CommunityConnect Labs

Enumerator Recruitment: A High Impact Opportunity to Address Undercount in the 2020 Census

by Jacob Model

The Recruiting Need of the Census

Sourcing and recruiting high-quality field staff is a strategic way to use precious grant dollars to ensure an accurate count. Door-to-door enumeration will account for up to 40 percent of America’s households in the 2020 Census, nearly 50 percent more than in 2010.

The Census needs to hire, train and deploy nearly half a million enumerators — about the same number as the entire US retail sector hires during the holiday season  — to knock on doors across the country.

The Census Bureau is asking local nonprofits and community-based organizations for help in sourcing those candidates, especially from hard-to-count areas.

What’s at Stake

A low response rate to door-to-door enumeration will force the Census to rely more heavily on alternative methods of enumeration, such as count imputation. These methods yield less accurate results and have been shown to undercount vulnerable populations, like children.

Census data determines political representation at all levels of government, redistricting, and how much federal funding your community receives. For every person undercounted, communities risk losing thousands of dollars in funding to essential programs like Head Start and SNAP every year for the next ten years.

How Hard-to-Count Community Members Benefit

The enumerator job is a great work opportunity to earn supplemental income or advance one’s career. The job pays well ($12 – $30 an hour), has flexible hours, and builds customer service skills as well as technological literacy. After the census ends, enumerators may be eligible for dislocated worker benefits, including college tuition assistance.

Where Funders and Nonprofits Can Have Impact

(1) Sourcing Local Candidates

Nonprofits are deeply embedded within hard-to-count communities and therefore well-positioned to serve as the liaison between potential candidates and the Census. Recruiting local enumerators is crucial because residents are more likely to answer the door when the person knocking is from the neighborhood, and residents are more likely to answer accurately when enumerators can communicate with them in their preferred language.

(2) Building a Robust Pipeline of Candidates

The Census Bureau expects that for every five candidates who apply, only one will be deployed in the field. This attrition is largely caused by the two-month (or longer) waiting period between when candidates first apply and when the Census trains them.

Nonprofits can help source the massive supply of candidates needed to compensate for this attrition. They can also create volunteer and paid opportunities, like neighborhood canvassing, to keep candidates motivated and engaged while they wait.

(3) Supporting Candidates:

Provide Access to Computers and Coaching in Application Process
Unlike previous censuses, the enumerator application is being offered primarily online. This will deter high-quality candidates from hard-to-count communities who lack digital literacy or access to a computer from applying. Nonprofits — especially civic engagement and workforce development organizations who already shepherd clients through other application processes — can provide the following support to overcome these hurdles:

  • Provide computers and broadband Internet access to interested candidates
  • Help candidates gather, digitize, and upload the documentation required in the application.
  • Prepare candidates for the required online assessment
  • Remind candidates to complete their applications

(4) Help Candidates Check and Clear Backgrounds

Nonprofits can also help candidates check and clear their records for the federal background check required by the application. This proved a significant barrier for minority candidates in prior censuses.
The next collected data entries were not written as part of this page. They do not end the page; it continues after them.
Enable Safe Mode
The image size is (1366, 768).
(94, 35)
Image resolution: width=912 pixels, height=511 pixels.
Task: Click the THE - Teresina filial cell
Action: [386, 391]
Partnership Opportunities for Companies & Colleges:

To increase the attractiveness of the job for applicants who see enumeration as a career stepping stone, community colleges and private sector employers can build bridges between this short-term work and longer-term skill development and employment.

Several organizations are interested in mapping the skills and competencies learned as an enumerator — e.g., sales ability, team coordination, digital literacy — to community college credits. Incentives like these appeal to younger pools of talent and help make the case for taking an enumerator job in lieu of a different role with less opportunity for career progression.

The Final Count

U.S. Census Enumerator surveying neighborhood

Hiring the right number and kind of enumerators is more critical now than it has been for any prior census. The substantial networks of nonprofits and funders can be utilized to source high-quality, local candidates who will improve the accuracy of the enumeration in hard-to-count communities, ensuring they have the resources and representation they deserve.

Jacob Model, PhD is VP of Data & Research at CommunityConnect Labs. He developed the first Community-Based Address Canvassing tool for the Local Update of Census Addresses (LUCA) phase of the 2020 Census, used by over 6 local governments and 40 community-based organizations. He is a frequent and consultant speaker on strategies to address the potential Census undercount.